**Exercise aim**
Between the line containing "This screenshot has width=1092, height=1114." and the line containing "Given: Expand the NDK Plugins tree node" lies a run of lines; give that run again exactly, with both of those lines, and nothing else from the entries below.

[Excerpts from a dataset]

########

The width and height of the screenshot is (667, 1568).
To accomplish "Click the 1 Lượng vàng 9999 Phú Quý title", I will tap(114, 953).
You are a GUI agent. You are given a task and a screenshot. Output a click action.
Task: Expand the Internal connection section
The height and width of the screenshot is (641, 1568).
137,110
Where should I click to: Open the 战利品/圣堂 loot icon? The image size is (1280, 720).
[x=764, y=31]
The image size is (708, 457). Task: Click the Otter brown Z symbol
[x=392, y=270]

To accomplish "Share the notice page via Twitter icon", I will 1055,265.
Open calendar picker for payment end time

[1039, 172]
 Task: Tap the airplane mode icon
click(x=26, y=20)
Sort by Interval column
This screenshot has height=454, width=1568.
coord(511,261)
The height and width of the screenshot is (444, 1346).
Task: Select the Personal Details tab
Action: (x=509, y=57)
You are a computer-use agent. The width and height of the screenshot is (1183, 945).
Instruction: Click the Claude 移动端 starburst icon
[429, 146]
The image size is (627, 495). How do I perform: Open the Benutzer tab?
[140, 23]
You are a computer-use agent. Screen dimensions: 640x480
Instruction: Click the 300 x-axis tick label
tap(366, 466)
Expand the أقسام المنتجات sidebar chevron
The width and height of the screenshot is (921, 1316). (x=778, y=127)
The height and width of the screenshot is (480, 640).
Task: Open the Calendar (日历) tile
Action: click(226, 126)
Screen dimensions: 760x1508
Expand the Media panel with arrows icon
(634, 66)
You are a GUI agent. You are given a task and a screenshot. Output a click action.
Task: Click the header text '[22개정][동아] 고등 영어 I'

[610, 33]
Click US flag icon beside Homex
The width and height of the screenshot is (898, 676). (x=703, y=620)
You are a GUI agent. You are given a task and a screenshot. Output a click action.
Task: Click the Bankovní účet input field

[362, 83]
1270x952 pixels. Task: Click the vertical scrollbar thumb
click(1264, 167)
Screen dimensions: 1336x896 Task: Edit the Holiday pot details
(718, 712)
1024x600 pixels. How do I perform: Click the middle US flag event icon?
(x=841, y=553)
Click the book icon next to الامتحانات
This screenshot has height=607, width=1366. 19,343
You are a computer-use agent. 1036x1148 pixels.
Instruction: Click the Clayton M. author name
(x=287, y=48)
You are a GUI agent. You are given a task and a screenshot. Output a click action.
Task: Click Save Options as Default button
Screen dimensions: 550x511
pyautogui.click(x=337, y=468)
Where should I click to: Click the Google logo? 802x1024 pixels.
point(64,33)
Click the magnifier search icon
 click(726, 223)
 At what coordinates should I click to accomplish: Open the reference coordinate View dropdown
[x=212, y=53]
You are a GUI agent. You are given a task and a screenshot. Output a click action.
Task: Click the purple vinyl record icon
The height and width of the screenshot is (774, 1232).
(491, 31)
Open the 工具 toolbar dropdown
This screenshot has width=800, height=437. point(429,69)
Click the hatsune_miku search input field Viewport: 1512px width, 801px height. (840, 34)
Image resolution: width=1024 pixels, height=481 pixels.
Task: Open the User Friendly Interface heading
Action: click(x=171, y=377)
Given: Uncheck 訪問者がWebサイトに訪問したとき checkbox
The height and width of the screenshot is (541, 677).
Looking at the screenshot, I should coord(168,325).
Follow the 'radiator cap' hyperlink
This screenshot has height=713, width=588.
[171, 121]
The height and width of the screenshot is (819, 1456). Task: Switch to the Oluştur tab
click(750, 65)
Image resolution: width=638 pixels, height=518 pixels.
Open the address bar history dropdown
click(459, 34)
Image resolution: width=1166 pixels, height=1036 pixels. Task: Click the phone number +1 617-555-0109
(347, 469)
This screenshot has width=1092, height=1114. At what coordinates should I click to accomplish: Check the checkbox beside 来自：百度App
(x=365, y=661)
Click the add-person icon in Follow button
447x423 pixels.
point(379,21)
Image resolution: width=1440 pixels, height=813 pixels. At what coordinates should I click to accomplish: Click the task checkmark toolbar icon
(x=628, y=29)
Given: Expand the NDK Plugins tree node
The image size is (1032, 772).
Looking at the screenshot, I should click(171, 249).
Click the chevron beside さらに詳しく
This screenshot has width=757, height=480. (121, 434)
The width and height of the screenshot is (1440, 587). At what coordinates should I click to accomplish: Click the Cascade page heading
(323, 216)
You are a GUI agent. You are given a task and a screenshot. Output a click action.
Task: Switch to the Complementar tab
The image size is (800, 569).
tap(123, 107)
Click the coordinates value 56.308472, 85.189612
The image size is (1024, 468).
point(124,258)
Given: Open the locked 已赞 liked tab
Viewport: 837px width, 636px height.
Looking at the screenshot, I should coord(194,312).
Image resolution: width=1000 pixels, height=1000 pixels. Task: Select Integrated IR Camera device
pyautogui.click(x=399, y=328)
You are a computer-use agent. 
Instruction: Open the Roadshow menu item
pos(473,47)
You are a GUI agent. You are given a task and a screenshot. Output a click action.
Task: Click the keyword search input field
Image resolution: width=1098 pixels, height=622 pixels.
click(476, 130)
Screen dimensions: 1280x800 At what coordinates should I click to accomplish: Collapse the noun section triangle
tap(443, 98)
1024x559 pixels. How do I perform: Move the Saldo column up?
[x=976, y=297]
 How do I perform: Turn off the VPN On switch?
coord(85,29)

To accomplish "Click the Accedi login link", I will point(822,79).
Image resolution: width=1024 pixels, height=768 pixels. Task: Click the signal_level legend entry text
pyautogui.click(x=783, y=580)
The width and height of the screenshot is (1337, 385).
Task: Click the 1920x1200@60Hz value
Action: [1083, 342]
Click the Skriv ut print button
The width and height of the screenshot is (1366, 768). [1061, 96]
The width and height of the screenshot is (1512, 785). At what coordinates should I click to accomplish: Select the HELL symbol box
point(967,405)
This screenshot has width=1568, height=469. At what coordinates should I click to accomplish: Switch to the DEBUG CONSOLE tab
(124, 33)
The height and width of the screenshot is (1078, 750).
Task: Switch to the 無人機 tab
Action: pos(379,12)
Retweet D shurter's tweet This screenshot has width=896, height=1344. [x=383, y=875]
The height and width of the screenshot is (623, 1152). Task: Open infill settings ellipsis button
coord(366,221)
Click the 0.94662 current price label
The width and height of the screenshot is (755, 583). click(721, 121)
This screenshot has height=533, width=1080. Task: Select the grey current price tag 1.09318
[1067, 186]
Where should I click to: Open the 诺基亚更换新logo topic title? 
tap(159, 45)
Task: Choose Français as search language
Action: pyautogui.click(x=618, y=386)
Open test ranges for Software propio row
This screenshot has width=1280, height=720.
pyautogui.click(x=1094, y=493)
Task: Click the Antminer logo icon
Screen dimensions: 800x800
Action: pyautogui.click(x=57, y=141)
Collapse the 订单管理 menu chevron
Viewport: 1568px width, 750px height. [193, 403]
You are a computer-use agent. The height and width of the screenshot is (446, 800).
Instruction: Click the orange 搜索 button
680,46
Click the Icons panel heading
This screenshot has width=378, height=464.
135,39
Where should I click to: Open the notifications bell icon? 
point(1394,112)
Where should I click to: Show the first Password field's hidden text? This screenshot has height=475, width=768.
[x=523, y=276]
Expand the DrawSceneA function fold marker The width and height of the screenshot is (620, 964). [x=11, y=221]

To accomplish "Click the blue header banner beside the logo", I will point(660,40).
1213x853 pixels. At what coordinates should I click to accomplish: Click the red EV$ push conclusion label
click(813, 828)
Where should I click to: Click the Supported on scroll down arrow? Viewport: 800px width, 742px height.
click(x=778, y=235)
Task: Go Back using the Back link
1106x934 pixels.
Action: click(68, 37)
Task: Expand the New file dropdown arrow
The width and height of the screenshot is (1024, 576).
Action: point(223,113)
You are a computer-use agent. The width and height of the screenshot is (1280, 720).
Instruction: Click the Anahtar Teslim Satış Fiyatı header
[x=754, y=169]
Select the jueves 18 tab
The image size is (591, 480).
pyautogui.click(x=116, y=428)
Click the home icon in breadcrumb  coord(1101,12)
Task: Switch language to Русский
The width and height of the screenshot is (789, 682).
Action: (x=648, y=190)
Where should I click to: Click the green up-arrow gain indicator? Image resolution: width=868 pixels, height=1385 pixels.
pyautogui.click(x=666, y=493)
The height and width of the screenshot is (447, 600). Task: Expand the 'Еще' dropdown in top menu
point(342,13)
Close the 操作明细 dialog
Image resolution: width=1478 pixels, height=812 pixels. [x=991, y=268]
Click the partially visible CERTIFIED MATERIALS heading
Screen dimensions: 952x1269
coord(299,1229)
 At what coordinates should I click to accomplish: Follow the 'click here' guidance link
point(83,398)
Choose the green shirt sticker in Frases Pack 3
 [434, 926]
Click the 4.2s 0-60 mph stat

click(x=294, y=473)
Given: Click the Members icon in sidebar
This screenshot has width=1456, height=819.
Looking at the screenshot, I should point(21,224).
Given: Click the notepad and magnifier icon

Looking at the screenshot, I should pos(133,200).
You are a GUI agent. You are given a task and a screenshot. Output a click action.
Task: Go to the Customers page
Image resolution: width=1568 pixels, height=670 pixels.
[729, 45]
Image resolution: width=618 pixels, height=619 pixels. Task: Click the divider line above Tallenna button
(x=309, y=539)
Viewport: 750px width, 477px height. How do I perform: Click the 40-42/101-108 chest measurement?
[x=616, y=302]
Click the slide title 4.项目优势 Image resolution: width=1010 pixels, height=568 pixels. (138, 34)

########

**Written solution**
This screenshot has width=1092, height=1114. At what coordinates should I click to accomplish: Check the checkbox beside 来自：百度App
(x=365, y=661)
Click the add-person icon in Follow button
447x423 pixels.
point(379,21)
Image resolution: width=1440 pixels, height=813 pixels. At what coordinates should I click to accomplish: Click the task checkmark toolbar icon
(x=628, y=29)
Given: Expand the NDK Plugins tree node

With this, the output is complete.